What the task requires: What you hand back must match the listing exactly.

Supplied data:
"""

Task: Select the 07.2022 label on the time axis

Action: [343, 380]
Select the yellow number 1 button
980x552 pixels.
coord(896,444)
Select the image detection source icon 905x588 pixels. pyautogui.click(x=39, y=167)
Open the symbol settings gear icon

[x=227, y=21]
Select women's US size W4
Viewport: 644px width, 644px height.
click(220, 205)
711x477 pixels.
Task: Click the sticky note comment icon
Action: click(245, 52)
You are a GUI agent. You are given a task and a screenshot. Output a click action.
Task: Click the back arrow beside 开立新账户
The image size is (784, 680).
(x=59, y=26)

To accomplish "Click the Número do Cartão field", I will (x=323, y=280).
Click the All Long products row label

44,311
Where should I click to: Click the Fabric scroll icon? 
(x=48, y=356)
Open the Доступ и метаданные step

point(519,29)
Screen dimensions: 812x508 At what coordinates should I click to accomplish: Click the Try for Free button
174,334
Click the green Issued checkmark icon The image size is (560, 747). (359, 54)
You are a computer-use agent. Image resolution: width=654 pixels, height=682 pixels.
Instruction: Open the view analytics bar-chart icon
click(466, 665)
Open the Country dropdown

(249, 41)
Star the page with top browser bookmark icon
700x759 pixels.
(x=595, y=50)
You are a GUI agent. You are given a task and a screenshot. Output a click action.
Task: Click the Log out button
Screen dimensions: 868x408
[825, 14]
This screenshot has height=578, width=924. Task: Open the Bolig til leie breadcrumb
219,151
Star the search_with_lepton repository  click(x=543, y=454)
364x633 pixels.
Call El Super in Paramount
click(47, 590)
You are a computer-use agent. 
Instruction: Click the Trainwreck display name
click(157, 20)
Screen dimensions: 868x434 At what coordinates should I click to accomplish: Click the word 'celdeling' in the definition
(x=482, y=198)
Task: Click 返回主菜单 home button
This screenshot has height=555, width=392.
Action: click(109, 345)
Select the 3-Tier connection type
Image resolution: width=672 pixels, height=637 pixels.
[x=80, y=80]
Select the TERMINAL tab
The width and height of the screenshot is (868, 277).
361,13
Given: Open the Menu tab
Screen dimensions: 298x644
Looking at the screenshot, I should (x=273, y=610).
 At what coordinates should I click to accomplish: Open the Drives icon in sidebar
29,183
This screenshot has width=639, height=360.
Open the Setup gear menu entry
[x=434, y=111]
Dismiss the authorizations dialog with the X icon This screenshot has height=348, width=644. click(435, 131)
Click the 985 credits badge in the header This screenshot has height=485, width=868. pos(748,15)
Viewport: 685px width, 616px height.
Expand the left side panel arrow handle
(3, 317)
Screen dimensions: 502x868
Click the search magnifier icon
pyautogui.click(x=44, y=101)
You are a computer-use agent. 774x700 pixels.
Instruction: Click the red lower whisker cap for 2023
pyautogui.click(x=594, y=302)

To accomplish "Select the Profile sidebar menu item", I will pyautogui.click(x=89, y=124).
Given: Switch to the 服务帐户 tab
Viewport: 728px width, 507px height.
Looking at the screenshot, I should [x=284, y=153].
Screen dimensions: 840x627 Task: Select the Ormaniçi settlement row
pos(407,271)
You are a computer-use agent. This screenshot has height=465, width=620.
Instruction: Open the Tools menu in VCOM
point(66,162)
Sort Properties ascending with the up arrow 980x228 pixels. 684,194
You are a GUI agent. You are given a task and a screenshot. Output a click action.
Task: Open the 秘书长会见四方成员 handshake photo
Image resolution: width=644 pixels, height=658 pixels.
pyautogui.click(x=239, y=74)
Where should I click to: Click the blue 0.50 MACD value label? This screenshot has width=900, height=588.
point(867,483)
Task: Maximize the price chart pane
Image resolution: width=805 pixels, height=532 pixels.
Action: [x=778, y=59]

"""

Output:
Task: Select the 07.2022 label on the time axis

Action: [343, 380]
Select the yellow number 1 button
980x552 pixels.
coord(896,444)
Select the image detection source icon 905x588 pixels. pyautogui.click(x=39, y=167)
Open the symbol settings gear icon

[x=227, y=21]
Select women's US size W4
Viewport: 644px width, 644px height.
click(220, 205)
711x477 pixels.
Task: Click the sticky note comment icon
Action: click(245, 52)
You are a GUI agent. You are given a task and a screenshot. Output a click action.
Task: Click the back arrow beside 开立新账户
The image size is (784, 680).
(x=59, y=26)

To accomplish "Click the Número do Cartão field", I will (x=323, y=280).
Click the All Long products row label

44,311
Where should I click to: Click the Fabric scroll icon? 
(x=48, y=356)
Open the Доступ и метаданные step

point(519,29)
Screen dimensions: 812x508 At what coordinates should I click to accomplish: Click the Try for Free button
174,334
Click the green Issued checkmark icon The image size is (560, 747). (359, 54)
You are a computer-use agent. Image resolution: width=654 pixels, height=682 pixels.
Instruction: Open the view analytics bar-chart icon
click(466, 665)
Open the Country dropdown

(249, 41)
Star the page with top browser bookmark icon
700x759 pixels.
(x=595, y=50)
You are a GUI agent. You are given a task and a screenshot. Output a click action.
Task: Click the Log out button
Screen dimensions: 868x408
[825, 14]
This screenshot has height=578, width=924. Task: Open the Bolig til leie breadcrumb
219,151
Star the search_with_lepton repository  click(x=543, y=454)
364x633 pixels.
Call El Super in Paramount
click(47, 590)
You are a computer-use agent. 
Instruction: Click the Trainwreck display name
click(157, 20)
Screen dimensions: 868x434 At what coordinates should I click to accomplish: Click the word 'celdeling' in the definition
(x=482, y=198)
Task: Click 返回主菜单 home button
This screenshot has height=555, width=392.
Action: click(109, 345)
Select the 3-Tier connection type
Image resolution: width=672 pixels, height=637 pixels.
[x=80, y=80]
Select the TERMINAL tab
The width and height of the screenshot is (868, 277).
361,13
Given: Open the Menu tab
Screen dimensions: 298x644
Looking at the screenshot, I should (x=273, y=610).
 At what coordinates should I click to accomplish: Open the Drives icon in sidebar
29,183
This screenshot has width=639, height=360.
Open the Setup gear menu entry
[x=434, y=111]
Dismiss the authorizations dialog with the X icon This screenshot has height=348, width=644. click(435, 131)
Click the 985 credits badge in the header This screenshot has height=485, width=868. pos(748,15)
Viewport: 685px width, 616px height.
Expand the left side panel arrow handle
(3, 317)
Screen dimensions: 502x868
Click the search magnifier icon
pyautogui.click(x=44, y=101)
You are a computer-use agent. 774x700 pixels.
Instruction: Click the red lower whisker cap for 2023
pyautogui.click(x=594, y=302)

To accomplish "Select the Profile sidebar menu item", I will pyautogui.click(x=89, y=124).
Given: Switch to the 服务帐户 tab
Viewport: 728px width, 507px height.
Looking at the screenshot, I should [x=284, y=153].
Screen dimensions: 840x627 Task: Select the Ormaniçi settlement row
pos(407,271)
You are a computer-use agent. This screenshot has height=465, width=620.
Instruction: Open the Tools menu in VCOM
point(66,162)
Sort Properties ascending with the up arrow 980x228 pixels. 684,194
You are a GUI agent. You are given a task and a screenshot. Output a click action.
Task: Open the 秘书长会见四方成员 handshake photo
Image resolution: width=644 pixels, height=658 pixels.
pyautogui.click(x=239, y=74)
Where should I click to: Click the blue 0.50 MACD value label? This screenshot has width=900, height=588.
point(867,483)
Task: Maximize the price chart pane
Image resolution: width=805 pixels, height=532 pixels.
Action: [x=778, y=59]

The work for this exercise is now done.